The BoJ increased interest rates across its spectrum of reverse repurchase instruments on account of increased speculation and heightened instability in the foreign exchange market, in a move to absorb Jamaican dollar liquidity, according to a release yesterday.
By mid-morning the dollar was trading in the region of $54.70, a gain of $1.24 on the BoJ's all time high weighted average selling rate of $55.94 it reached the day before.
Simultaneous with the hike in interest rates, the BoJ offered $300 million worth of six-month treasury bills at an average yield of 33.47 per cent, which was oversubscribed by 286 per cent.
Financial analysts said the treasury bill offer would also serve to absorb Jamaican dollar liquidity, but said the increased speculation and heightened instability in the market could be attributed to news about the poor state of the Jamaican economy during the past months and the quietness of the Government about what was being done to correct the situation ahead of the budget presentation. Furthermore, the market required the Government to specifically say how it intended to close the budget deficit and improve the economy, said an analyst at Jamaica Money Market Brokers.
Earle Harriott, an executive member of the Cambio Dealers Association of Jamaica, said that after news of the interest rates hike reached the market, there was a positive reaction in terms of the BoJ's objective to strengthen the dollar. Contract traders with US$1 million and above sold at $54.70 and those trading at $56 to the US dollar on Monday were either minimal or non-existent, he said.
With the Jamaican dollar devaluing at a rate of about 40 cents a day during the past week and more than $2 during the past three weeks, the 51 cents appreciation yesterday meant a net gain of about 94 cents over Tuesday's rate of $55.94 as the average selling rate improved to $55.43 yesterday.
According to Mr. Harriott, the hike in interest rates will have a substantial impact because investors will now opt to convert their US-dollar portfolio into Jamaican dollars. "It has had an immediate impact on the foreign exchange market, but how sustainable it will be is anybody's guess," he said. Moreover, he believes investors will choose the more attractive 180-day reverse repurchase instrument over the shorter term maturities. The rate on the 180-day instrument shot up 13.5 per cent to 33.15 per cent, while those on the 30, 60, 90 and 120-day maturities have been increased by between 1.75 per cent and 5.6 per cent. Interest rates on the 270 and 365-day maturities went up 13 and 11.95 per cent respectively.

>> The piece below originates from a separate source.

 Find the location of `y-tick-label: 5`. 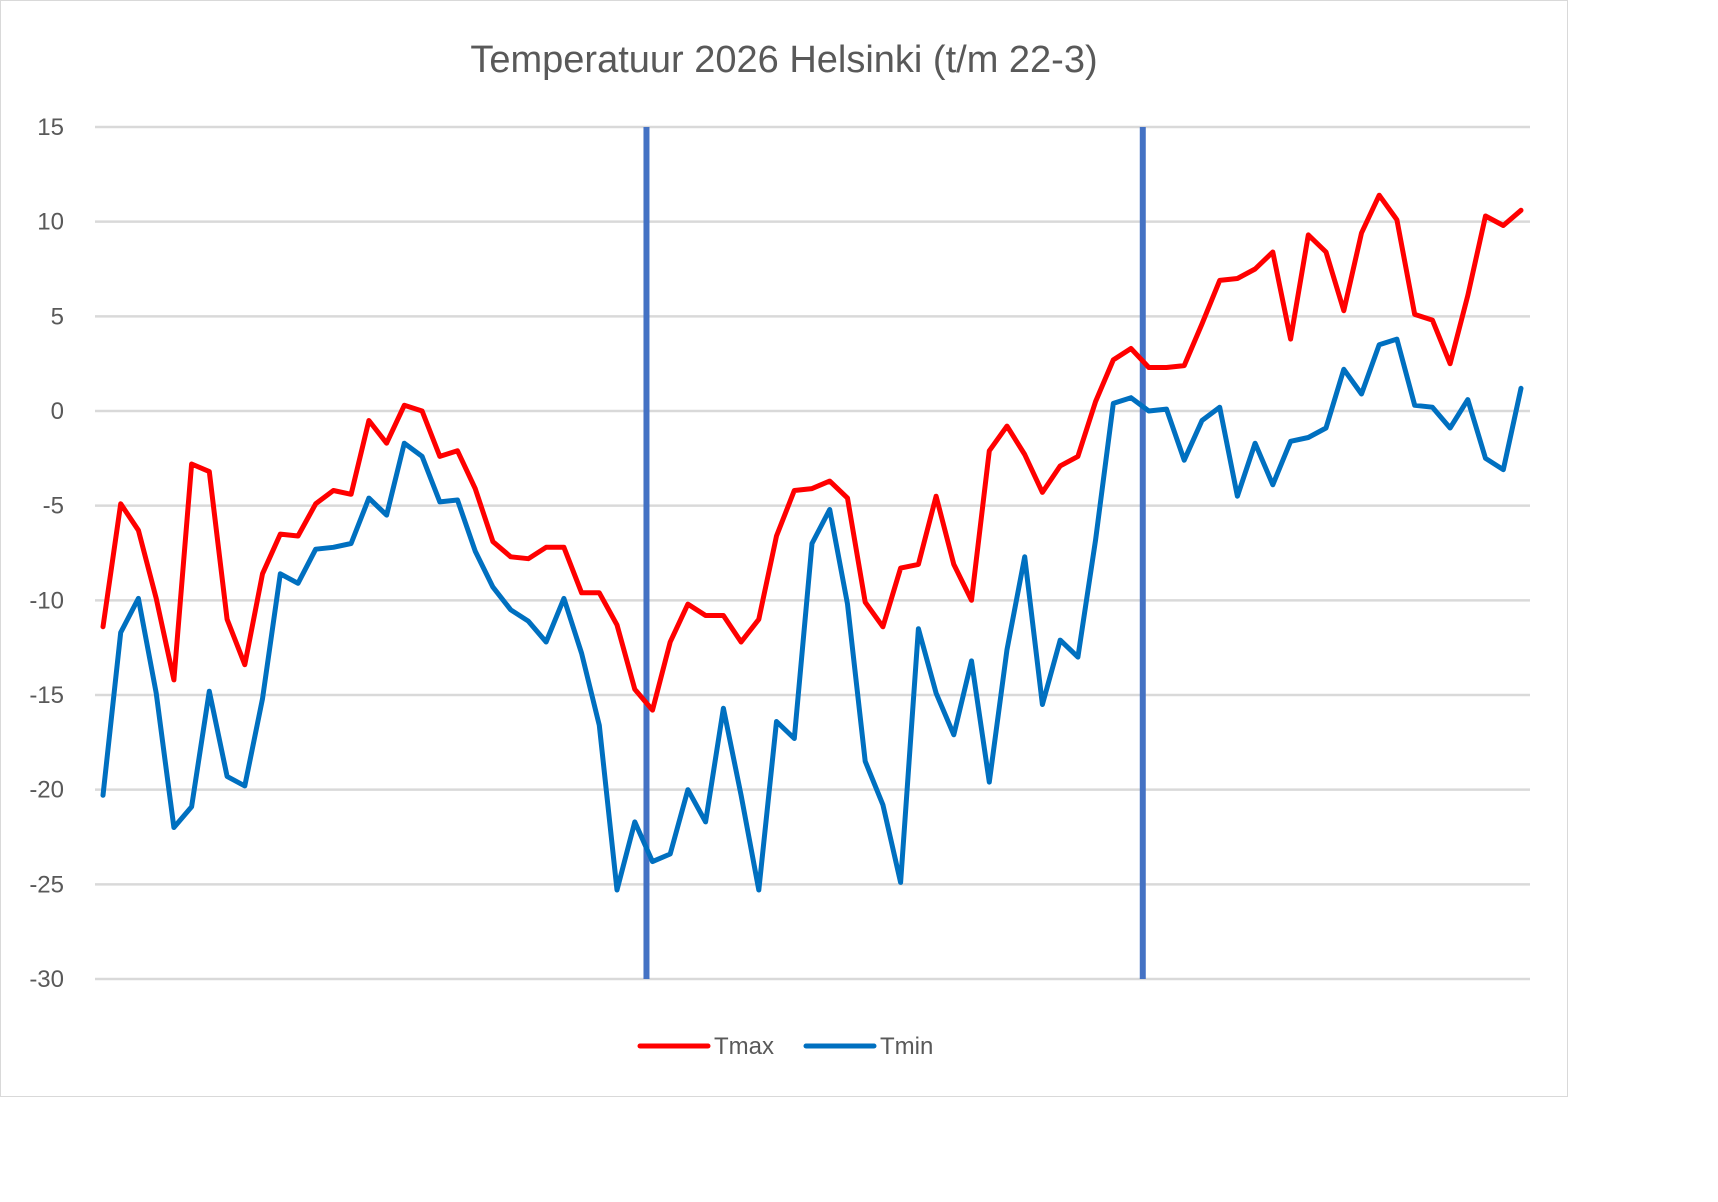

However, yesterday's increase in interest rates stunned the equities market, pushing the Jamaica Stock Exchange (JSE) index down 613.04 points or 1.28 per cent to close at 47,263.53 points, and resulted in declines in 18 of the 25 stocks traded. The JSE All Jamaica Composite Index also declined substantially, losing 1,291.87 points or 2.77 per cent to close at 45,211.14 points, and the Jamaica Select Index declined by 3.42 per cent or 48.96 points to close at 1,382.21 points.

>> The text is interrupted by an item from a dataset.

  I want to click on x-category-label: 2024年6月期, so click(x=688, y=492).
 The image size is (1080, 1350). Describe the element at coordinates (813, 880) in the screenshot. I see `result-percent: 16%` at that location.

Market players said the new BoJ measure has served to erode certain gains made in the equities market especially during the past two weeks. Others said the movement is the stock market was probably not linked to the interest rate movements and will require a few more days to see if the pattern holds.
The BoJ said the interest rate movements which came a week after an increase in the shorter terms instruments with the same objective of improving the value of the Jamaican dollar "is intended to absorb Jamaican dollar liquidity that has facilitated the sharp depreciation in the exchange rate, and is supported by the decision of the Ministry of Finance to offer a US-dollar indexed bond at the beginning of April."

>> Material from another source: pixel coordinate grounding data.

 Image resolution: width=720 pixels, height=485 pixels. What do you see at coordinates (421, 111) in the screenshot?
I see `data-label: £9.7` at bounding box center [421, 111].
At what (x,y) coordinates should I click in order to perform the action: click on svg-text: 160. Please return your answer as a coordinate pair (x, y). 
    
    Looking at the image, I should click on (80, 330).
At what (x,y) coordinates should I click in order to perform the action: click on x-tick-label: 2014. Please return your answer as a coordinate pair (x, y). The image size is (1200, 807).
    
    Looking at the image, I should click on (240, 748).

It said the Bank would continue to assess conditions in the foreign exchange market and take appropriate action to ensure its stability.
It was the fourth time since January that the BoJ has put in place corrective measures to shore up the value of the local currency. In January, it introduced a special five per cent deposit for commercial banks and other institutions licensed under the Financial Institutions Act. A month later, with the local currency still losing value, the central bank introduced a 150-day reverse repurchase instrument at interest rate of 30 per cent, but lifted it after only four days in the market.